By contributor Sean Carey
Like the populations of many African countries, Mauritians are football mad. The game played in stadiums and streets all over the palm-fringed Indian Ocean island is a legacy of 19th century British colonialism — administrators, missionaries, soldiers and sailors introduced the game to locals — whereas in other African nations it was popularized by the Portuguese and French.
Traditionally, Mauritius split into two more or less equal groups — those who supported Liverpool and those who supported Manchester United. Now, because of increased television coverage and the easy availability of football merchandise, especially branded t-shirts, other UK Premier League teams like Arsenal, Chelsea and Manchester City are gaining support as younger people choose different football clubs as vehicles for sporting and other identities appropriate to their age sets.

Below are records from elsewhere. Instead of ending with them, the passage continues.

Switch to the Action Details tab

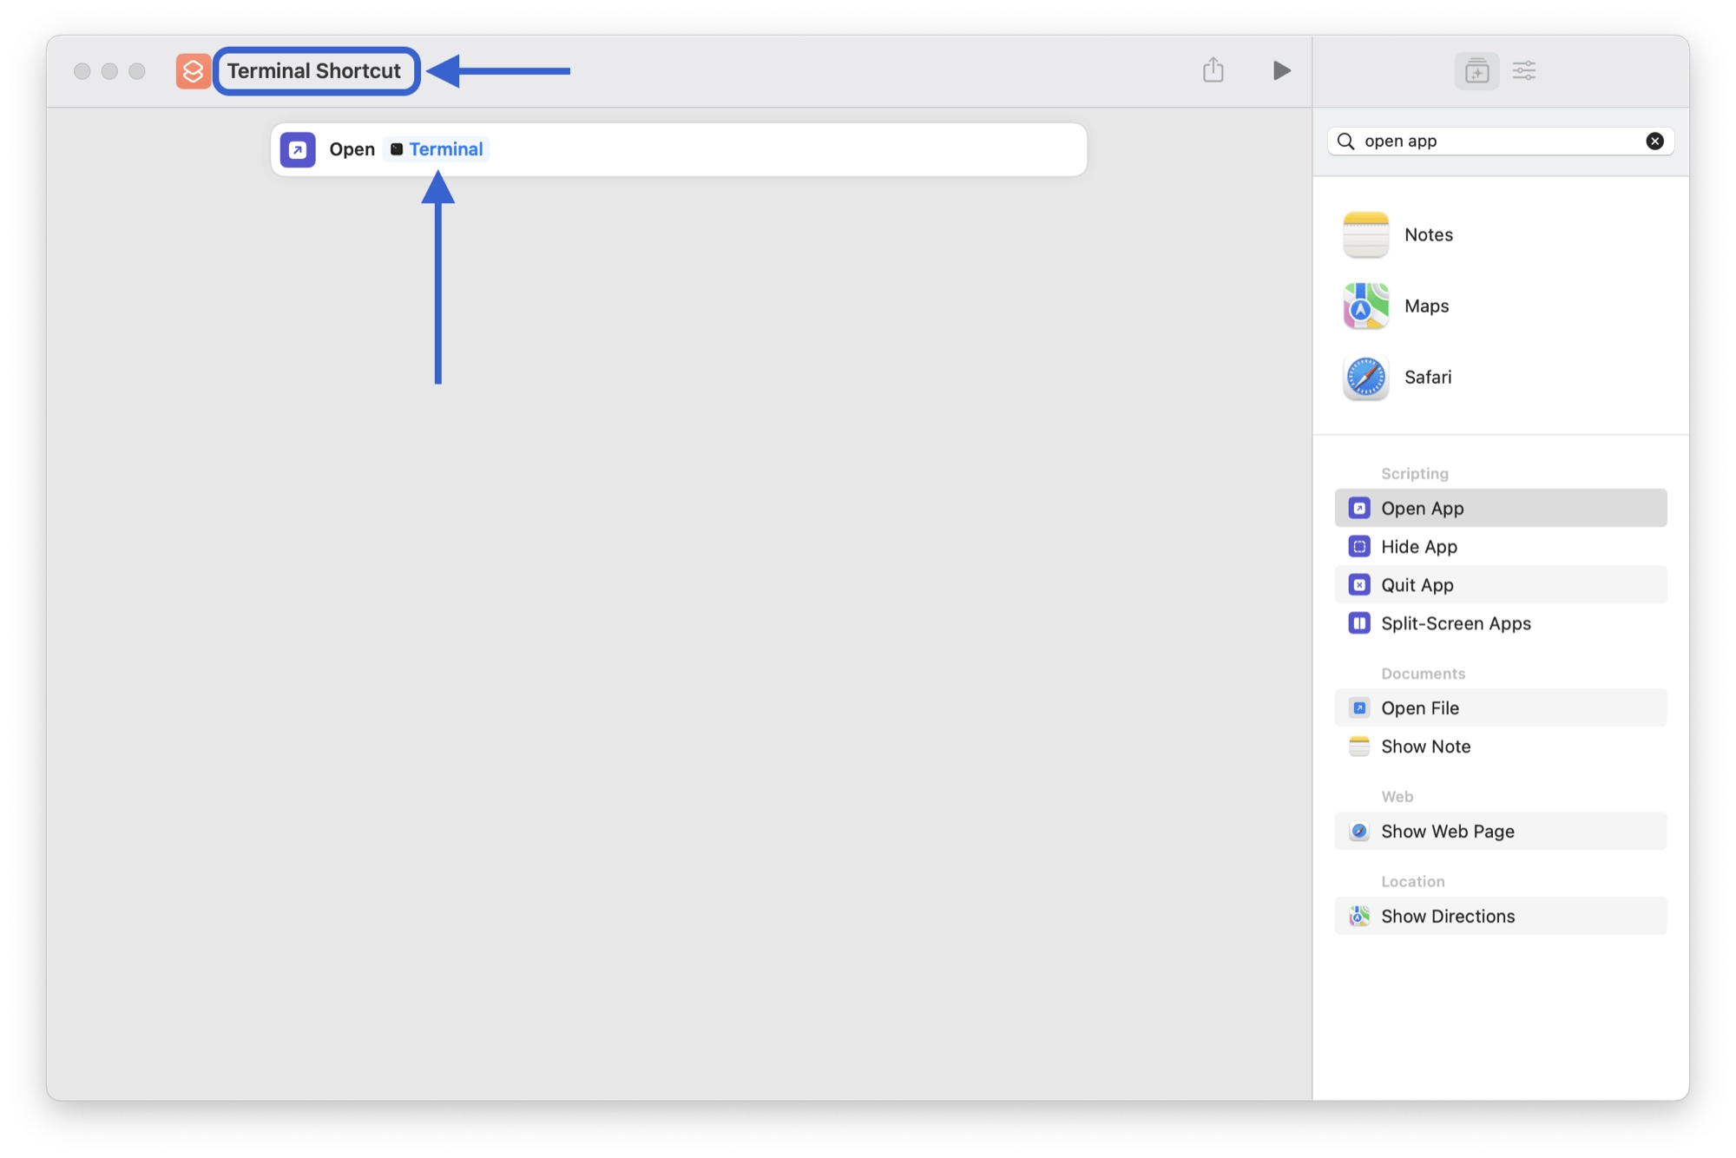point(1525,70)
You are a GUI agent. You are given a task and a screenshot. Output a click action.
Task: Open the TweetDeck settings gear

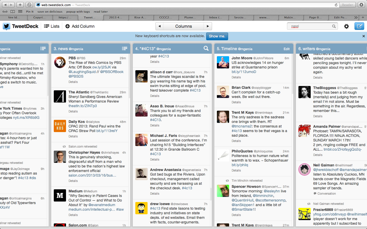point(346,26)
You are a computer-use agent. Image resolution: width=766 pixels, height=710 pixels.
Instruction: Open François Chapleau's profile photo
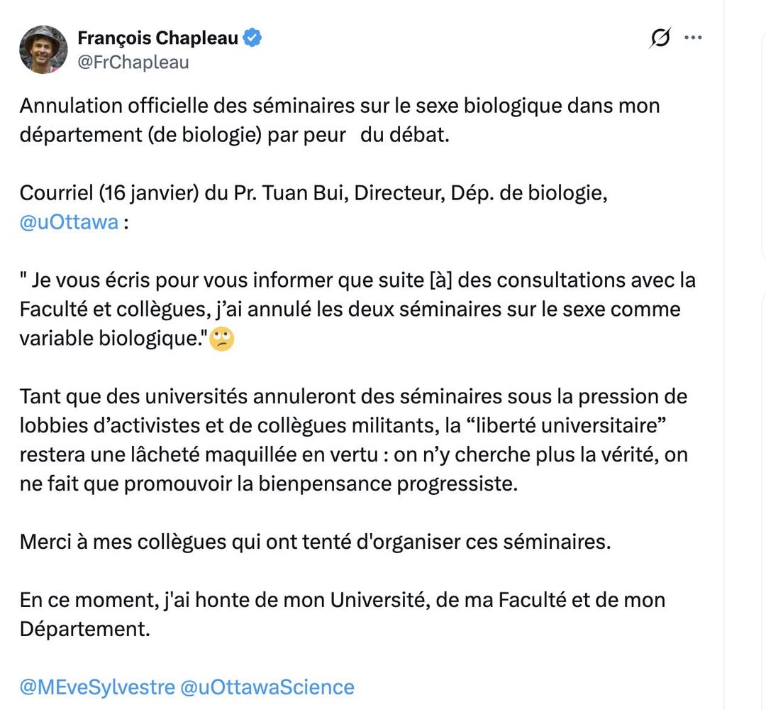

But Mauritians from all of the country’s diverse ethnic groups — Hindu, Muslim, Creole, Chinese and French — know that a Frenchman of Mauritian descent — in fact, of Hindu Telugu heritage — Vikash Dhorasoo, a member of the French team at the 2006 FIFA World Cup in Germany, was one of the most gifted midfielders in modern times.
The former AC Milan, Lyon and Paris St Germain player is also the most prominent footballer of South Asian descent in the history of the game, and very well known for his views on the importance of combating racism, homophobia and gender discrimination in sport. The regret among Mauritian football fans is that Dhorasoo never played for a Premier League team before his retirement in January 2008. However, he did visit Mauritius in May 2009 to promote FIFA’s Grassroots programme, which was inaugurated on the island.
The Mauritius football team did not make it to the current African Cup of Nations, the finals of which are being co-hosted by Gabon and Equatorial Guinea. But the country is following the championship closely through local and international TV channels and local press coverage.
Significantly, Mauritius along with Zimbabwe, another former British colony, has been part of the FIFA Medical Assessment and Research Centre’s research into “11 for Health”, a football-based health education programme for young and teenage children. It had previously been piloted in a smaller study in Khayelitsha township in South Africa in 2009.
In Mauritius, 389 schoolchildren, boys and girls, aged 12-15 years, at 11 secondary schools took part in eleven 90 minute sessions which combined learning or refining a football skill with linked information about 10 health issues – for example, heading a football and avoiding HIV infection, defending well and washing one’s hands, shooting for goal and vaccination for self and family, building fitness and eating a varied diet, and good teamwork and fair play. The study was conducted between February and June 2010.
Questionnaires assessed participants’ pre and post-intervention health knowledge as well as views about the “11 for Health” programme. The results carried out in co-operation with the Mauritius Football Association and the Mauritius Ministries of Heath and Quality of Life, Education, Culture and Human Resources, and Youth and Sport were extremely positive. The results among a similar group of children in an out-of-school setting In Zimbabwe were also excellent.That said, it would have been useful to know something regarding the ethnicity, social class and geographical location (urban vs. rural) of the Mauritian schoolchildren in order to more fully assess the relative importance of other sources of information available from families, peer groups and mass media on health issues. But there can be little doubt that using football, the most popular game globally for adults and children, to increase knowledge of health issues is likely to be an effective social marketing tool among many groups in many countries.
Indeed, the authors of the study published in the British Journal of Sports Medicine “recommend that the programme be widely implemented in Africa in co-operation with government and non-government organisations” in order to reduce communicable and non-communicable diseases through the promotion of “exercise and healthy behaviours.”
In fact, since the research was carried out in Mauritius and Zimbabwe, “11 for Health” has also been rolled out in smaller African countries like Botswana, Namibia and Malawi. Then last month a high-level FIFA delegation also visited Ghana, Tanzania and Zambia in order to develop the programme in larger nations. As Professor Jim Dvorak, FIFA’s Chief Medical Officer, explained: “The experiences of the past couple of years have been very successful but the challenge for FIFA now is to implement the same concept in much more populated countries and vast regions.”
He added: “It’s very exciting, of course, to start this kind of project in such large countries, and moreover to receive such terrific support from the stakeholders involved. We know that there is a huge passion for football among children in these countries and, equally, that there is a huge need for increased knowledge about health issues.”
Which goes to prove as the old saying goes that football isn’t just a game, it’s a way of life.